Sketch of axisymmetric liquid droplet (blue shading) on a viscoelastic substrate (gray shading) with contact line (black dot) and surrounding air phase (white) on a rigid wafer (stripe pattern) and capillary interfaces (black lines). The left side shows the reference domain (Lagrangian) \(\Omega ^0\) and the right side shows the deformed configuration (Eulerian) \(\Omega\) and all referential and deformed interfaces \(\Gamma _{ij}(t)=\varvec{\chi }(t,\Gamma ^0_{ij})\) for \(i,j\in \{\textrm{a},\ell , \textrm{s}, \textrm{w}\}\). The (deformed) droplet radius R is indicated by a white dashed line. We denote the solid contact angle between \(\Gamma _\textrm{as}\) and \(\Gamma _{\ell \textrm{s}}\) by \(\vartheta _\textrm{s}\) and the liquid contact angle between \(\Gamma _{\ell \textrm{s}}\) and \(\Gamma _\mathrm{a\ell }\) by \(\vartheta _\ell\). The substrate is initially flat \(\Omega ^0_\textrm{s}=\{\varvec{x}\in \mathbb {R}^3:0\le z\le 1\}\) and the liquid droplet is the half of an ellipsoid \(\Omega ^0_\ell =\{\varvec{x}\in \mathbb {R}^3:\nicefrac {r^2}{r_x^2} + \nicefrac {(z-H)^2}{r_z^2}\le 1 \text { and }z\ge H\}\) with \(\varvec{x}=(x,y,z)\) and \(r^2=x^2+y^2\).
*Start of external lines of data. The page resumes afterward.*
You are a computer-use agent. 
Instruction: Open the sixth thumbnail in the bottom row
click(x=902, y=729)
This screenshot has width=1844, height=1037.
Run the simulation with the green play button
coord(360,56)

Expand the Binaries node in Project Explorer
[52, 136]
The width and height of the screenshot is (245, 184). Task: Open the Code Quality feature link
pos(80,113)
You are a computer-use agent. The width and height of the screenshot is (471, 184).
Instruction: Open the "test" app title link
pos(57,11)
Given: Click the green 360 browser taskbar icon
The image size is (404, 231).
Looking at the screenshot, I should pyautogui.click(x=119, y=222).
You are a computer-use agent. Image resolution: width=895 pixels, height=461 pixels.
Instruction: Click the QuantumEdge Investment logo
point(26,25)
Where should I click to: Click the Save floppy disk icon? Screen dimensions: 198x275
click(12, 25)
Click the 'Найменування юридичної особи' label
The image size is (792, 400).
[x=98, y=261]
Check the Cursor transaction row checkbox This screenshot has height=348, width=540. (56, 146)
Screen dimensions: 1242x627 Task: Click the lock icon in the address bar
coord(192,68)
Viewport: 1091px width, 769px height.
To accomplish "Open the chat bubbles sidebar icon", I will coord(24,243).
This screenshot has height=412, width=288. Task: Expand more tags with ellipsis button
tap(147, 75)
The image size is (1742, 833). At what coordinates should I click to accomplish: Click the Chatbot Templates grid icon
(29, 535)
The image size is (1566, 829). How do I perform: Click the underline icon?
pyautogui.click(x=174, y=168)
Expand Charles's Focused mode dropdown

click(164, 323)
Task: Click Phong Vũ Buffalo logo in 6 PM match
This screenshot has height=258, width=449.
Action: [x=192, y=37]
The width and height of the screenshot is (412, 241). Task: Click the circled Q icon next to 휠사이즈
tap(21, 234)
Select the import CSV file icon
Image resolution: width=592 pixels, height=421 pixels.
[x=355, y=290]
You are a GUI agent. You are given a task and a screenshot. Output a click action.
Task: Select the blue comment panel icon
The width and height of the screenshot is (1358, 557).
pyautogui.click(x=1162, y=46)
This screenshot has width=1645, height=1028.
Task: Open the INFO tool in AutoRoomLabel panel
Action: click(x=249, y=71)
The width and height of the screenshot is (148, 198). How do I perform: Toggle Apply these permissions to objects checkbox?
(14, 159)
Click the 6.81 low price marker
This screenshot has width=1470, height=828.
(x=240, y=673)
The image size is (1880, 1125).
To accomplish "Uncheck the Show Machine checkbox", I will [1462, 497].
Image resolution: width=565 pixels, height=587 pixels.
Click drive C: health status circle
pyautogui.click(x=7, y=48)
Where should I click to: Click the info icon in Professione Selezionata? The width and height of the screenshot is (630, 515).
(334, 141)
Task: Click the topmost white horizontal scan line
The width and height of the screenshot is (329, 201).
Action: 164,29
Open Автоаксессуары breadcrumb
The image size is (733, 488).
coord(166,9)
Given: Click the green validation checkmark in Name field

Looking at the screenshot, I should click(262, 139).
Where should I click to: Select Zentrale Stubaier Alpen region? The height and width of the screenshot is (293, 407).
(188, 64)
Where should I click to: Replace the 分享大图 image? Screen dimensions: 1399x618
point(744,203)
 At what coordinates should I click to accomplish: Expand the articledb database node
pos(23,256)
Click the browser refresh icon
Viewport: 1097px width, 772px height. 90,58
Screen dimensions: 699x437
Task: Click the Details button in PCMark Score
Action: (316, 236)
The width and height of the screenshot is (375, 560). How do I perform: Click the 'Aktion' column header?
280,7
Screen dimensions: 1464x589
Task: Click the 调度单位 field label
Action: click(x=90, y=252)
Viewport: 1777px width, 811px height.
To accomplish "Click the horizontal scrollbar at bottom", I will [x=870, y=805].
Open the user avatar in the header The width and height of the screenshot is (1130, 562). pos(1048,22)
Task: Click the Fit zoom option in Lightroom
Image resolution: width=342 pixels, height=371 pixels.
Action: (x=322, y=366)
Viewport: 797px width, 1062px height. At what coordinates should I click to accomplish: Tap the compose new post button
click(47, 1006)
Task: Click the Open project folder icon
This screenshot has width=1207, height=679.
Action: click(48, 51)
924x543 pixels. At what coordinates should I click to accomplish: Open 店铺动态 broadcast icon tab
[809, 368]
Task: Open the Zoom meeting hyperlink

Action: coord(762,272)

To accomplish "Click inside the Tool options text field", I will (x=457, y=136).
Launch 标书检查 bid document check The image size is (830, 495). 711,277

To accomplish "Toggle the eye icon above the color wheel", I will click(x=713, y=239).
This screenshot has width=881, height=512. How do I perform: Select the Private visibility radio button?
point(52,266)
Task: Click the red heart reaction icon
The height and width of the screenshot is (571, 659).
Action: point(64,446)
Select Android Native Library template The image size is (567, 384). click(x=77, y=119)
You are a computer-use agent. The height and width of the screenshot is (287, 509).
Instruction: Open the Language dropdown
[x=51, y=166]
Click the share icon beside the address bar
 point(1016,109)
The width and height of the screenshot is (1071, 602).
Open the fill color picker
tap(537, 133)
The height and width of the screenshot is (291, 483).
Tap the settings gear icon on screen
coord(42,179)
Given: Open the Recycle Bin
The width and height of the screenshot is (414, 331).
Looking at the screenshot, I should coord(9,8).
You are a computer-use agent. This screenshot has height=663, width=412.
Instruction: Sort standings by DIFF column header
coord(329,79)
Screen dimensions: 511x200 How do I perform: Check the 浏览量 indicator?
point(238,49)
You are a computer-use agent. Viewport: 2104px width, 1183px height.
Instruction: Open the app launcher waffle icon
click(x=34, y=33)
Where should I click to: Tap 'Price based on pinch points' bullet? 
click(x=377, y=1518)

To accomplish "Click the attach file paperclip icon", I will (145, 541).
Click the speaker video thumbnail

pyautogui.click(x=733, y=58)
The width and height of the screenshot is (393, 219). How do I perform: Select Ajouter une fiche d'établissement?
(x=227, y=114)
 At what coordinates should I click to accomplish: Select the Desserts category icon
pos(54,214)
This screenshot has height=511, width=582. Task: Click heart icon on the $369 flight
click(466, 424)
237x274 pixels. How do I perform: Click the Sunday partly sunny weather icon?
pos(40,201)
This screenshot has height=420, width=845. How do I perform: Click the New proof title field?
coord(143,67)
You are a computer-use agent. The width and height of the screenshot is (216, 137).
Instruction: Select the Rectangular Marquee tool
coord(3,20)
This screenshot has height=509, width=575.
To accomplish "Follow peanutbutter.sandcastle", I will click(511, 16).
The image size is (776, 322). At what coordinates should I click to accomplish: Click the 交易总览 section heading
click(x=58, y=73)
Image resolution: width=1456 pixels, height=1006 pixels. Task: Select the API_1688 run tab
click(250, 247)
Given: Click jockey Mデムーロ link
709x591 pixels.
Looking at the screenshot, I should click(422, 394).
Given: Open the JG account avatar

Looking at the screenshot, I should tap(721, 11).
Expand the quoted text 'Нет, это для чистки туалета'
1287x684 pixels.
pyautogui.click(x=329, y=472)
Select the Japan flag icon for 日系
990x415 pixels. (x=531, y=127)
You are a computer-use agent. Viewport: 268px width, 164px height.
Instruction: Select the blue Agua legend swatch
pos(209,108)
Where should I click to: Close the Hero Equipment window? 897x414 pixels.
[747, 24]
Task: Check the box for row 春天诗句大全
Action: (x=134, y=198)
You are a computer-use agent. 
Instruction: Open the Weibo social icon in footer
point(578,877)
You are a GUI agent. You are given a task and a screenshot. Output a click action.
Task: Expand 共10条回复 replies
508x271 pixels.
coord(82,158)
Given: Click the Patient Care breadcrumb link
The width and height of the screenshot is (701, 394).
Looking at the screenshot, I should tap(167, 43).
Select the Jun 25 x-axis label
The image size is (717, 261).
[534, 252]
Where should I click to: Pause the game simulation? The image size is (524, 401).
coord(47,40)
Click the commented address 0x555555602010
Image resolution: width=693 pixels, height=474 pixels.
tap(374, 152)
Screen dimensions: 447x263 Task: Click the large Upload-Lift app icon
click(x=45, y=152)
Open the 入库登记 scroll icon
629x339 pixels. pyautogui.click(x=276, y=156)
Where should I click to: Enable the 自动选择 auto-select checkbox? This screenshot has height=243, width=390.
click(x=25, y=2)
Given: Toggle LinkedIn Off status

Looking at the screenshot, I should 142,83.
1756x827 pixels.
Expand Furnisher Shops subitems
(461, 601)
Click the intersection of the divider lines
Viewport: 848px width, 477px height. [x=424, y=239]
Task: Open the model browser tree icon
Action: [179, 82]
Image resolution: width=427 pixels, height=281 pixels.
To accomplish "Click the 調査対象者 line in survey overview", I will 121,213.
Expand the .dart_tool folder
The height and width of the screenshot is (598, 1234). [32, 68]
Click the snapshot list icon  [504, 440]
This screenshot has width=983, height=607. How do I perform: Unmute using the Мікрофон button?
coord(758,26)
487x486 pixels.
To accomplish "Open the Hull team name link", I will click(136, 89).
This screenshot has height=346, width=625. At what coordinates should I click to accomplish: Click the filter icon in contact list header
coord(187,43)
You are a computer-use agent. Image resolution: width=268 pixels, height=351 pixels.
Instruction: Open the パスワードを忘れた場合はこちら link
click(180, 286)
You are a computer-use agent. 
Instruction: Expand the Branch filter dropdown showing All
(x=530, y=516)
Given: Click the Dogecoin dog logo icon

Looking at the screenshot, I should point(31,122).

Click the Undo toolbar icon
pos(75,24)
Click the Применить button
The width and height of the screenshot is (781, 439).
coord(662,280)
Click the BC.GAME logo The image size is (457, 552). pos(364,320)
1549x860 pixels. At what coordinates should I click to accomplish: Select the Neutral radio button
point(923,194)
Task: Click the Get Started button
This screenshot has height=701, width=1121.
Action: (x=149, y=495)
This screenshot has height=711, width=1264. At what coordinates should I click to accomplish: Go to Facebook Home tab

The substrate is supported by a rigid wafer \(\Omega ^0_\textrm{w}=\{\varvec{x}\in \mathbb {R}^3:z\le 0\}\) surrounded by an ambient air domain \(\Omega ^0_\textrm{a}=\mathbb {R}^3\setminus (\Omega _\textrm{s}\cup \Omega _\textrm{w}\cup \Omega _\ell )\).